Nuestro Nobel escribe

24-08-2006
Su imagen ha reaparecido. Sentado y en sudadera sostiene en sus manos la edición sabatina del periódico oficial. El titular de la edición en letras grandes trata de anticiparse como quien desea exorcizar por anticipado la culpa: “Absuelto por la historia”.

Fidel Castro respira, habla, sonríe. No ha muerto. El final que desean con alegría algunos aún no se ha dado. Cuando se supo del derrame intestinal la certeza de que la defunción lo abrazara enfiló en bandos a exiliados, residentes, escritores, políticos.

Cada cual está mostrando sus cartas a la historia y Castro hace campaña antes de su muerte para que aquella le sea favorable cuando se encuentre en los terrenos brumosos de la eternidad.

Cubanos de Miami se regocijan sin vergüenza del derrame intestinal de Castro. Salen a las calles a celebrar lo que esperan sea la víspera de su muerte. “Este es un momento histórico. El dictador que llevaba más años en el poder que nadie ya se derrotó”, dice uno de ellos. Aunque nada tiene que ver la delicada salud de Fidel con la oposición política de los exiliados cubanos.

Duras palabras redactan el peruano Álvaro Vargas Llosa y el cubano Carlos Alberto Montaner. Del otro lado, palabras de apoyo expresan el uruguayo Mario Benedetti y el portugués José Saramago. Lo propio hacen los presidentes de Bolivia y Venezuela. Las pasiones de la política iberoamericana se agitan divididas.

En medio de la alegría de unos y de la tristeza de otros, nuestro Nobel escribe. No lo hace el novelista, ni el periodista. Escribe el amigo. Cercano, contundente. El Fidel Castro que yo conozco, se titula. Estas palabras también tienen un tono de anticipación. Son dos cuartillas bellas que expresan admiración, respeto y fuerza en medio de las dificultades de la enfermedad.
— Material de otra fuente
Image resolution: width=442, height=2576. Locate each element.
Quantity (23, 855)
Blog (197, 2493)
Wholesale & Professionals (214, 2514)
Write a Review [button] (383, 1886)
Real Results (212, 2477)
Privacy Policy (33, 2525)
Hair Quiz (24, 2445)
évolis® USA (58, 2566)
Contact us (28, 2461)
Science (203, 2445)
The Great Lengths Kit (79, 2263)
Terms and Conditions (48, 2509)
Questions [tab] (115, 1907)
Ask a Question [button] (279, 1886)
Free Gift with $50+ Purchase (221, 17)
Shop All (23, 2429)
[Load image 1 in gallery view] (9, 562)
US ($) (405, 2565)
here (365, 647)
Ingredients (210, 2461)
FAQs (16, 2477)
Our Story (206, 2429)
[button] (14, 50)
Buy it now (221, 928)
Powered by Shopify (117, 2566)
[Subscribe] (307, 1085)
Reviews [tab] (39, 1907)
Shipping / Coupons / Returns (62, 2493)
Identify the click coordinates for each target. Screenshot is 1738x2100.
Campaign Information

“Cuando habla con la gente de la calle, la conversación recobra la expresividad y la franqueza cruda de los afectos reales. […] Es entonces que se descubre al ser humano insólito, que el resplandor de su propia imagen no deja ver. Este es el Fidel Castro que creo conocer: Un hombre de costumbres austeras e ilusiones insaciables, con una educación formal a la antigua, de palabras cautelosas y modales tenues e incapaz de concebir ninguna idea que no sea descomunal”. Los amigos sólo se conocen en momentos difíciles, dice la sabiduría.

Nuestro Nobel no se inmiscuye en discusiones políticas. Elige al hombre bueno, al ser admirable. Y, por lo tanto, redacta una descripción incompleta. Nunca habla del Fidel que también conocemos. El de aquellos que han probado su mortal determinación. A la memoria llegan borrosas las imágenes de los fusilados en la isla, de los presos políticos que aún permanecen en las cárceles.

El mismo Saramago afirma en 2003: “Cuba no ha ganado ninguna heroica batalla fusilando a esos tres hombres, pero sí ha perdido mi confianza, ha dañado mis esperanzas, ha defraudado mis ilusiones. Hasta aquí he llegado”. Se refiere a Enrique Copello, Bárbaro Sevilla y Jorge Martínez, quienes estuvieron frente al pelotón de fusilamiento por haber secuestrado una lancha con medio centenar de pasajeros.

Fidel Castro es uno de los políticos más importantes del siglo XX. Y es uno de los hombres que encarna las contradicciones y el drama de una América Latina que ha soñado con la justicia y la prosperidad a través de los caminos de la democracia, el comunismo y las dictaduras militares, pero ni las unas ni las otras las han logrado.

La enfermedad de Castro coloca en la mesa la controversia sobre el tipo de sociedad deseada para América Latina. Y en este forcejeo de voces es conveniente que su figura aparezca completa. En lo inconmensurable, en sus contradicciones y en sus excesos. “[…] el amor parece ser la virtud de los amigos”, escribió alguna vez Aristóteles. Pero el amor no puede ser cómplice de silencios demasiado audibles.